Ye Zhang, a Postdoctoral Fellow from Prof. Bing Xu’s research group at Brandeis, won the 2012 MRS Fall Meeting Poster Awards for her poster titled Self-oscillatory Hydrogels Driven by Belousov-Zhabotinsky Reaction within the symposium on Bioinspired Directional Surfaces-From Nature to Engineered Textured Surfaces & Precision Polymer Materials-Fabricating Functional Assemblies, Surfaces, Interfaces, and Devices. The goal of the project is to make materials that operate like synthetic cardiac or intestinal muscles; feed them and they will pump forever, or as long as the arteries remain open. Ye, the poster’s lead author, is a member of the Brandeis Materials Research Science and Engineering Center (MRSEC) working on project involving the groups of Profs. Bing Xu, Irving Epstein and Seth Fraden of the Chemistry and Physics Departments.

Ye’s work focuses on the development and study of active matter based on non-linear chemical dynamics, specifically the Belousov-Zhabotinsky reaction.
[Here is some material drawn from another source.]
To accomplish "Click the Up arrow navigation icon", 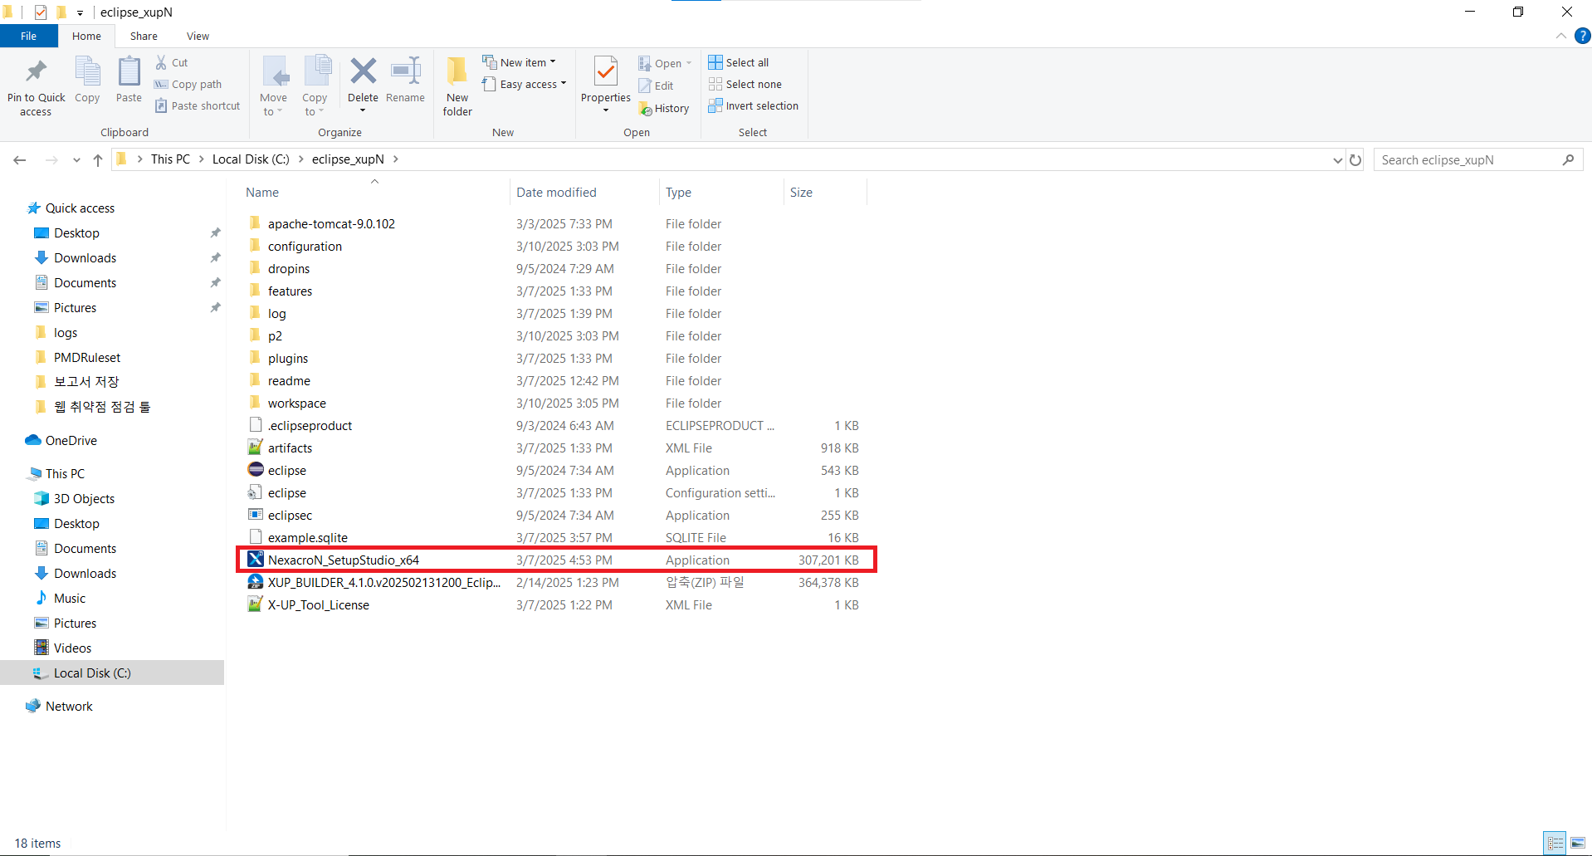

Beginning two years ago she systematically modified a class of gels that exhibit periodic volume oscillations which were produced by other groups. First, Ye succeeded in significantly improving the amplitude of volume oscillations. Next, she developed several novel self-oscillatory systems and established a systematic way to improve the bulk material properties of the synthetic heart.  To build a reliable beating heart, Ye optimized the molecules building the material at the molecular level of tens to hundreds of atoms, or scales of 1 nm and then figured out how to assemble them into networks of polymers on the scales of 10 – 100 nm, and then further assembled them on a longer length scale, into elastic networks on the scales of microns, and finally sculpted the resulting rubbery materials using photolithographic and microfluidic methods into useful shapes for study and application. Ye’s award is a recognition of her contribution to molecular engineering and serves as a quintessential example of the  “bottom-up” construction methods exemplified by the interdisciplinary teams of the Brandeis MRSEC.
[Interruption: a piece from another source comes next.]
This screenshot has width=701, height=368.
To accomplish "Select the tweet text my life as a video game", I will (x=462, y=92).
Memorandum of Understanding between the Brandeis Materials Research Science and Engineering Center (MRSEC) and the Robot Research Initiative (RRI), Chonnam National University, South Korea

 

Dr. Jong-Oh Park (left) and Dr. Seth Fraden pause in front of the MOU banner during the inauguration ceremony.

On August 10, 2012 Dr. Jong-Oh Park and Dr. Sukho Park, Director and Principal Investigator of the Robot Research Initiative (RRI), respectively, visited Brandeis as part of an inauguration ceremony of the Memorandum of Understanding (MOU) between the Brandeis Materials Research Science and Engineering Center (MRSEC) (Director: Seth Fraden, PhD) and the RRI (Director: Jong-Oh Park, Dr.-Ing). The RRI is a world leader in the field of robotics, focusing on microscale engineering applications and surgery, while the Brandeis MRSEC program focusses on biomaterials and active matter. The two institutions have agreed to work together to transform cutting-edge biophysical science into engineering applications for drug delivery.

Collaboration between the two institutions was first established on March 1, 2012, with a three-year subcontract (KRW  120,000,000 / yr) awarded to the MRSEC by the RRI for the development of micro-swimming robots based on synthetic cilia (PI: Dongshin Kim, co-PI: Zvonimir Dogic). Dr. Fraden welcomed the new Memorandum, saying that it would fortify the collaboration efforts of both institutions.

As part of the exchange program laid out by the MOU, Dr. Sukho Park is planning to visit Brandeis in 2013 to spend a year working on the development of micro-actuators based on microtubules and active hydrogels. There are opportunities for the exchange of students between our two universities.